3. Behind the Policy: Dual Push from Politics and the Market
This series of developments is not coincidental. In recent years, Republican commissioners within the SEC have continuously pushed for the formulation of more crypto-friendly policies, and proposals like the “safe harbor” advocated by Hester Peirce have been increasingly accepted by more legislators. The market has responded very positively, interpreting this as a sign that the U.S. may no longer attempt to suppress DeFi innovation through “enforcement regulation,” but rather shift towards a more dialogic and structurally inclusive regulation.
4. If Realized: U.S. DeFi May Welcome a New Starting Point
Once the “innovation exemption” moves from concept to implementation, the U.S. DeFi ecosystem may be able to escape some of the current regulatory gray areas, allowing projects to advance technological implementation and business model exploration within a clearer legal framework. This not only aids the development of domestic projects but may also attract overseas DeFi builders back to the U.S. market, creating a healthier, compliant, and competitive decentralized finance landscape.

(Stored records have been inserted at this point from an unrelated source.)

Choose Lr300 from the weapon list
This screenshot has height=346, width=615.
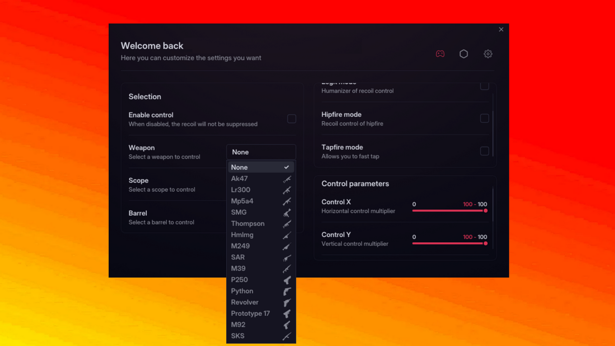tap(241, 190)
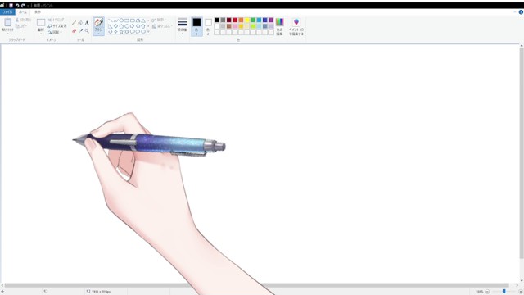Click Edit with Paint 3D icon
The image size is (524, 295).
(x=296, y=22)
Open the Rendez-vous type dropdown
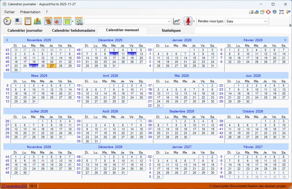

The push for more crypto-friendly policies by Republican commissioners in the SEC indicates that regulatory agencies are genuinely trying to understand the essence of DeFi and are willing to make corresponding adjustments at the legal level. For the entire industry, this is not only a shift in regulatory attitude but may also represent a redefinition of innovation, responsibility, and freedom. From the wild growth of DeFi in 2020, through the regulatory vacuum, to now the SEC adjusting the regulatory framework to legitimize DeFi, this initiative gives us confidence in the perfect integration of DeFi with traditional finance.